:: TASK ::
Extend the piece below on hospitals adopting airline safety rules, continuing after its final sentence and not from the entries that follow it.

:: DOCUMENT SECTION ::
I’ve written about this before, but the topic doesn’t go away and I’m growing weary of it. Hospital regulatory agencies in our state, and in most states, are being instructed the way in which the airline industry has become safe was through the use of certain regulations and imposed rituals. Especially being pushed on the medical community are the use of checklists, similar to what is used before and after a flight to assure that all procedures are carried out correctly. Our state is now instituting a checklist standard with 100% compliance by hospitals in our state and celebrated by meeting at the old Boeing plant in Seattle, Washington with an author of a favorite book detailing the use of airline safety procedures in health care industry.
I’m all for airline standards, but not in the “pick and choose” standard that is being shoved down our throats. There are too many other airline industry differences that are simply ignored, at the patient’s peril. I’ve discussed many of them in the previous post. Let’s re-hash a few of them.
1. Airline personnel work hours. The airline industry, as well as the government, has strict standards on the amount of fly that a pilot can do, or work that a repairman can do before exhaustion leads to inefficiency as well as mistakes. Nobody would ever dream of climbing on an airplane, where the pilot has been up the last 24 hours and is now exhausted. I have personally called for reform in this area with deaf ears listening. It is hard to imagine that a truck driver in our state is forbidden from driving his truck for greater than 8 hours straight, and yet physicians frequently work for 48-96 hours straight with nary a comment from the state about the dangers that this is imposing. I’ve asked both the medical society as well as state legislators to consider this problem, and it is swept under the rug. Yet, if there are any actions that could be taken to eliminate errors in medicine, this is certainly the most important. Even airline pilots, on long flights, have replacement pilots in the plane to prevent the pilot from having to fly for over 8 hours.

:: DATA EXCERPTS ::
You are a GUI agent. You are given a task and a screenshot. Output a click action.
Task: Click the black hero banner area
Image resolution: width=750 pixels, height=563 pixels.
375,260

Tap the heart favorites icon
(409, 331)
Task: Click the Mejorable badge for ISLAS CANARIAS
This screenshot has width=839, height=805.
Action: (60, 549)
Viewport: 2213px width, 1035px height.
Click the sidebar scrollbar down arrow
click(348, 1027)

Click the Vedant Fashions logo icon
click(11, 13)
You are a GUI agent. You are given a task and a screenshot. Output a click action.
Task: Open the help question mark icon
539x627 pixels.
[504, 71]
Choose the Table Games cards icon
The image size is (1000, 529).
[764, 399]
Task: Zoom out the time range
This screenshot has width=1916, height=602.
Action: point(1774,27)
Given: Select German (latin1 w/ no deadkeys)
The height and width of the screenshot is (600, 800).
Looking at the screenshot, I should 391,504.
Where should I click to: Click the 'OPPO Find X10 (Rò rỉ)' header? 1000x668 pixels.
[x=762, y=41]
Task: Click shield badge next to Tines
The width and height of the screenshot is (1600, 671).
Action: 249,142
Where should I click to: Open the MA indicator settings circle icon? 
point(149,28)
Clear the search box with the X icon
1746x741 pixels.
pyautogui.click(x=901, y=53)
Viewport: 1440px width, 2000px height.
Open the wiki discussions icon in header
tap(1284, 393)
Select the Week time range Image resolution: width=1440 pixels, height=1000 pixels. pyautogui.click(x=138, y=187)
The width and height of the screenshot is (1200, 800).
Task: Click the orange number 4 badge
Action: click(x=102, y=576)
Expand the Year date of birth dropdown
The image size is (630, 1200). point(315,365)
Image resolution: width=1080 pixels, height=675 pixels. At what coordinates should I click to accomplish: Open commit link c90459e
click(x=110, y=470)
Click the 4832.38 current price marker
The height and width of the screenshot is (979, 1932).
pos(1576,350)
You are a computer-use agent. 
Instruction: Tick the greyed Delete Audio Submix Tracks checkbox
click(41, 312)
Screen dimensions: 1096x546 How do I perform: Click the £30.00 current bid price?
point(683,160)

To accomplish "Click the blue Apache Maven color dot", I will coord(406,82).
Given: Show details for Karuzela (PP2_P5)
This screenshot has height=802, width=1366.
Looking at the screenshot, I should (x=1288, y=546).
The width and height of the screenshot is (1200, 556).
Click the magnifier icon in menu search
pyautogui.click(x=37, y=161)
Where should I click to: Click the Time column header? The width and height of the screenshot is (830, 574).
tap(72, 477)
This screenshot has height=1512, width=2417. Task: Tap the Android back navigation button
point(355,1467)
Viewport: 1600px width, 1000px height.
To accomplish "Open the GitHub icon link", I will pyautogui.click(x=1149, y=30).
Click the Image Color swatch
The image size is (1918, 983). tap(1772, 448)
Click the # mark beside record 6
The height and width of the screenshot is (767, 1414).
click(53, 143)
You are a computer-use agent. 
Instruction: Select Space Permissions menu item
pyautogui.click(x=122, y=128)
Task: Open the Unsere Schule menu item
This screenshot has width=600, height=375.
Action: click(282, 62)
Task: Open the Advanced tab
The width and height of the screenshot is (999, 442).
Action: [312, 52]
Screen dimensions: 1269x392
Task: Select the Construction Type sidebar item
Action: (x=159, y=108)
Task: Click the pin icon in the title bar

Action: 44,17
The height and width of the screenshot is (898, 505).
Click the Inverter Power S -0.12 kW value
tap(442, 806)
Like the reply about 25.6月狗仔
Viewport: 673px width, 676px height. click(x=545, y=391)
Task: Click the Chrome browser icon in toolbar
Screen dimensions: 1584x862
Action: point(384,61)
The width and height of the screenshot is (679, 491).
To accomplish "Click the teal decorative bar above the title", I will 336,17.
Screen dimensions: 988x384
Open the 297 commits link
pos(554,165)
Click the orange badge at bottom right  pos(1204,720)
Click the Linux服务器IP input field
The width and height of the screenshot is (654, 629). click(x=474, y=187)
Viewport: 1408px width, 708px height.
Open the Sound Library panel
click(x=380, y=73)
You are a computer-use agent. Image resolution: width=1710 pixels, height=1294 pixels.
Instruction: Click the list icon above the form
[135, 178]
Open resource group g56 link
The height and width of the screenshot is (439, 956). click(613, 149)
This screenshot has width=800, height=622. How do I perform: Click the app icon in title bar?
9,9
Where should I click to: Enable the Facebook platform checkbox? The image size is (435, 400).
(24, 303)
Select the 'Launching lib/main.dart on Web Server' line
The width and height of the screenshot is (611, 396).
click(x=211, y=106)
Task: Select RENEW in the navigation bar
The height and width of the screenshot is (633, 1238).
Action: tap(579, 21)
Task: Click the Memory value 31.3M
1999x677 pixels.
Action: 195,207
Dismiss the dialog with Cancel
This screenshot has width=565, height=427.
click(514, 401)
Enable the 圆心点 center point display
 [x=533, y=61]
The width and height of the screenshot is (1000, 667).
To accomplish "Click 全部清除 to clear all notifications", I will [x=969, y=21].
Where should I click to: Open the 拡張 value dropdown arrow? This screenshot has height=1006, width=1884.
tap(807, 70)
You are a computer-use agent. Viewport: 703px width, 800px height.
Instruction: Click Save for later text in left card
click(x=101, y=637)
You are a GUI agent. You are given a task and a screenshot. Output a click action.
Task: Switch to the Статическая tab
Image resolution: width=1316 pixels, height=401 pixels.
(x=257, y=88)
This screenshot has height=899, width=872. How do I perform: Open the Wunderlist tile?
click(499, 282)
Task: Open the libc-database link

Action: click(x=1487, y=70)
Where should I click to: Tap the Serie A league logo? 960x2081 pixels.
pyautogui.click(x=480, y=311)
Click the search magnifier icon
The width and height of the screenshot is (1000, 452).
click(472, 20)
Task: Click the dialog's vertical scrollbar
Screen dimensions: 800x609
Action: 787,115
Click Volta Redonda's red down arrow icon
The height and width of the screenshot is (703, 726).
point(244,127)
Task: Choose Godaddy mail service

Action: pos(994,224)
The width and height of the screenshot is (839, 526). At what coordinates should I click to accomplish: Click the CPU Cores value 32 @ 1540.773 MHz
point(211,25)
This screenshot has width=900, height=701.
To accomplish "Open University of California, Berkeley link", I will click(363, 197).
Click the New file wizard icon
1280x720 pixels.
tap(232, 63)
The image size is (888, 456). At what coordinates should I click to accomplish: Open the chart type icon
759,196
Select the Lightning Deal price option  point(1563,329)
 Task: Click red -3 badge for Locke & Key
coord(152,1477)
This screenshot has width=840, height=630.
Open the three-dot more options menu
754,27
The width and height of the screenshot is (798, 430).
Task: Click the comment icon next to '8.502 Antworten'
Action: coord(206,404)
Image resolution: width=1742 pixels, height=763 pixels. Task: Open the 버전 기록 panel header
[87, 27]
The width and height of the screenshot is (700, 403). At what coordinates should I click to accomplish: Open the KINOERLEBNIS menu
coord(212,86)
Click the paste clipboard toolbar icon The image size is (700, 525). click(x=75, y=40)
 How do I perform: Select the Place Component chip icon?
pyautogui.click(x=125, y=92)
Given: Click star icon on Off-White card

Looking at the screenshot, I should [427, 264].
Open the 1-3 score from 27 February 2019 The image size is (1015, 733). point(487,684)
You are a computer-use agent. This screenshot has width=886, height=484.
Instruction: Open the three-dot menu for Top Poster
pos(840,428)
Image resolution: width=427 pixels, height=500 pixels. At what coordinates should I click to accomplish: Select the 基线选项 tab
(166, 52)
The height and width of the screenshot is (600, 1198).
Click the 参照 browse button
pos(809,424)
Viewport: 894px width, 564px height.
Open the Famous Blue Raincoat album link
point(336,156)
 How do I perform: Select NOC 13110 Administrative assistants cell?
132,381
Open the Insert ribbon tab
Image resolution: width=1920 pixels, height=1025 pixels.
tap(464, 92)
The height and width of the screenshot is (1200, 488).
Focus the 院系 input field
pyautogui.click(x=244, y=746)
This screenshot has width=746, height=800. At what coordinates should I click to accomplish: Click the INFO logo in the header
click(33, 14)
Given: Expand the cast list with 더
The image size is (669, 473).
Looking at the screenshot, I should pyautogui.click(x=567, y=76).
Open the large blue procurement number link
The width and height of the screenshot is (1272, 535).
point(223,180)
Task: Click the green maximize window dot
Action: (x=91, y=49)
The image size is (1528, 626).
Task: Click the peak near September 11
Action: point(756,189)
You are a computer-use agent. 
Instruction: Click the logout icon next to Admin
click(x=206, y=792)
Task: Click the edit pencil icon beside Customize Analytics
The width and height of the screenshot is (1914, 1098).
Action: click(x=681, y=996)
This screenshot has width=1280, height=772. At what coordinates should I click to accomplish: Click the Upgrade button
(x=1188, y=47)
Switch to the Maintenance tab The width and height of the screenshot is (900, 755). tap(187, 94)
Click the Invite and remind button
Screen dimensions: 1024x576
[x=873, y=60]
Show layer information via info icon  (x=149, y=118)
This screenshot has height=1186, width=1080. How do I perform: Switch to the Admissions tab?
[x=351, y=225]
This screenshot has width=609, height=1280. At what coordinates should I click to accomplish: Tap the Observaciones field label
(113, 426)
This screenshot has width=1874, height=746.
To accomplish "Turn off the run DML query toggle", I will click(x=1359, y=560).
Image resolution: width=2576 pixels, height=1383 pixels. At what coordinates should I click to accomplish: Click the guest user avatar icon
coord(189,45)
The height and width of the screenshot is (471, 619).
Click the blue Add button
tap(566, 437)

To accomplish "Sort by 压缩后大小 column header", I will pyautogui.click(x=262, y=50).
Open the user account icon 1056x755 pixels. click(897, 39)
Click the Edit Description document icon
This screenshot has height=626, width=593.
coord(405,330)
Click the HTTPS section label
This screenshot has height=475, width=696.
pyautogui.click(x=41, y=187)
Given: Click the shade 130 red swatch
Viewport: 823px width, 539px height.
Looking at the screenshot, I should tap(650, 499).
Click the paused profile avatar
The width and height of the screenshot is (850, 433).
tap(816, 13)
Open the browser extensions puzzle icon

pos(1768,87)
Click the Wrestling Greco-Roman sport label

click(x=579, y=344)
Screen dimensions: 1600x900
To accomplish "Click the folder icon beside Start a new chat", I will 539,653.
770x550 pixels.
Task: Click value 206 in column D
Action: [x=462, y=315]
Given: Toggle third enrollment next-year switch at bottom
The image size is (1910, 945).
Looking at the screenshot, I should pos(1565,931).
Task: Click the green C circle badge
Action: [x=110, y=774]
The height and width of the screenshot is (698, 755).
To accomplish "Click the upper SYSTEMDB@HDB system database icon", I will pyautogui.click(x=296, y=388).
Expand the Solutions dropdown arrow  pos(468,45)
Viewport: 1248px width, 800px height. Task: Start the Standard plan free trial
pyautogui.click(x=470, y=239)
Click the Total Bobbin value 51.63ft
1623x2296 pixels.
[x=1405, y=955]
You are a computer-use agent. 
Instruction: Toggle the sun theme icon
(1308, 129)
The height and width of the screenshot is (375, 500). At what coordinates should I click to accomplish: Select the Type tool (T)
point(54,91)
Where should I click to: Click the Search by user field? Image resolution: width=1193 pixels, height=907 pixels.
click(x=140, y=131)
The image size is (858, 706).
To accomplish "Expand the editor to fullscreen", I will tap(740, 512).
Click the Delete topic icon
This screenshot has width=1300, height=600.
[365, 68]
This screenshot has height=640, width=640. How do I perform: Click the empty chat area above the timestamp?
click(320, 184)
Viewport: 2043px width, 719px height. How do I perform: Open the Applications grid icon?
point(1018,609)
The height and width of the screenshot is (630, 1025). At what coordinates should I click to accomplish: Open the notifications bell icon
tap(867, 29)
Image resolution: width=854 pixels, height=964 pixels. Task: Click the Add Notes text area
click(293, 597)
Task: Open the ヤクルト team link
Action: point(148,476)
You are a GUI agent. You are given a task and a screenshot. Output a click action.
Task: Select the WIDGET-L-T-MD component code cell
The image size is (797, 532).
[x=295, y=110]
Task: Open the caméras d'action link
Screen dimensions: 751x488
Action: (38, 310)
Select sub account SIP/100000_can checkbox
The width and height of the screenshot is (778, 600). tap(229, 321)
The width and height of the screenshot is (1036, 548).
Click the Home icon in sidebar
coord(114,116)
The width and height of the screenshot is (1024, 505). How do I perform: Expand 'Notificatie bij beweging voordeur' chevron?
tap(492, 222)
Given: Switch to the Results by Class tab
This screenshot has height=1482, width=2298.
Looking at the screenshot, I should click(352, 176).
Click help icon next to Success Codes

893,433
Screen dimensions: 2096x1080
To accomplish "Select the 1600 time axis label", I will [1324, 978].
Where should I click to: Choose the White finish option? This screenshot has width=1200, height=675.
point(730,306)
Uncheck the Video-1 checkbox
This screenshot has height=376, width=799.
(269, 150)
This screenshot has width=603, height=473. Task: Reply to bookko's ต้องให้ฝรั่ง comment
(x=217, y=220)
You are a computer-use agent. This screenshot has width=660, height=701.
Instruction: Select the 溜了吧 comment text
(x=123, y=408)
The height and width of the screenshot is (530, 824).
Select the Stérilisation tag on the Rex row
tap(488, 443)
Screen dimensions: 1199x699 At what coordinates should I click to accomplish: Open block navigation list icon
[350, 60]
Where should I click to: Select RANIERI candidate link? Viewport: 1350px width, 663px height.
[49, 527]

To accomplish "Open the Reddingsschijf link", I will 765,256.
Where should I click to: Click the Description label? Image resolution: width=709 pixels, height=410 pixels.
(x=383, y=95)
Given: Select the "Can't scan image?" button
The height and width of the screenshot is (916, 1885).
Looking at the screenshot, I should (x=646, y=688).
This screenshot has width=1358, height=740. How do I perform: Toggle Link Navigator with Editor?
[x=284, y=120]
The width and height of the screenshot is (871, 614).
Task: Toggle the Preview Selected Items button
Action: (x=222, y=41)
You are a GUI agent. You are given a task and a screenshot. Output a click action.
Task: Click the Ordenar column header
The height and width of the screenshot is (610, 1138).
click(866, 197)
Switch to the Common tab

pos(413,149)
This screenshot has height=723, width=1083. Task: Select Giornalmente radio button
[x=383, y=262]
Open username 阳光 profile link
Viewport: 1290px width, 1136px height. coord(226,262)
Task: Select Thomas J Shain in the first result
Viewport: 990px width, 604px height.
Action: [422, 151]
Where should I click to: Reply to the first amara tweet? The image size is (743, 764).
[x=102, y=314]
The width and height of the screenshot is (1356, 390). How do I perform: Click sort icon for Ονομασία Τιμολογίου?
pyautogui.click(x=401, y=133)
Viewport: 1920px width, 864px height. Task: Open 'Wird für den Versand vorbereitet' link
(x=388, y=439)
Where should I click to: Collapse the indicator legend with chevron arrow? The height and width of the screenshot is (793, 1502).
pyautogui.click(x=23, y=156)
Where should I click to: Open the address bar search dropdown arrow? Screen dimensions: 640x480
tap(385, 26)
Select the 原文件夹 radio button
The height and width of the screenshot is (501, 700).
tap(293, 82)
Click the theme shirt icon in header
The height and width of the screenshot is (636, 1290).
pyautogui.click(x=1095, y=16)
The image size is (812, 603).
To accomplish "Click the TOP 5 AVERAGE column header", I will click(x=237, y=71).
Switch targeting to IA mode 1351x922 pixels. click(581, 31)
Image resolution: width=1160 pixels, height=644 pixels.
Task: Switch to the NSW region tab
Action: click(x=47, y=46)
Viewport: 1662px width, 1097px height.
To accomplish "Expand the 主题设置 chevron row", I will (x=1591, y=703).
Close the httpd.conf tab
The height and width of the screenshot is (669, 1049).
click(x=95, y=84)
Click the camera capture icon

:: EXERCISE OUTPUT ::
There are 2 main stresses on an airline flight, that of taking off, and that of landing. True, decisions may need to be made in the air, but the main stresses are the start and end of the flight. In medicine, the initial patient consult, the care during a moment of extreme instability, or the trip to the operating room may be likened to the takeoff and landing stresses. The period that physicians spend on call sitting by their beepers could be likened to the time in the air. It is similar, since the physician is still being called, and must make consequential decisions. Many of those decisions are made when awakened from sleep, and more often than not, a night on call will rarely give more than an hour of straight sleep in a night. Yet, we not only have to make significant decisions during the night but must show up at work and consult on new patients or operate the next day. Would anybody feel comfortable flying on an airplane where the pilot had no sleep in the last 24 hours? Thankfully, most patients have no clue how much sleep their surgeon had in the last 24 hours! Comparable to the airline industry, it would be like saying that the only legitimate work-time for the pilot was the time on takeoff and landing, and then who cares how much time is spent in the air since flight time is a low stress.
2. Co-pilots. It used to be that almost all surgical cases had two doctors in the room. For smaller cases, it was the surgeon and a family doctor, and for larger cases, it was two surgeons. Nowadays, it is almost impossible to get two surgeons both in the room at the same time. It is economically unfeasible, and we’ve been forced to adapt. This has mostly been to the greater risk of the patient. Two surgeons on a case always go quicker and better than one surgeon alone. It could be compared to the airline industry deciding that a co-pilot is too expensive to maintain and thus eliminating that position. Maybe it’s time to return to the co-pilot in surgery practice?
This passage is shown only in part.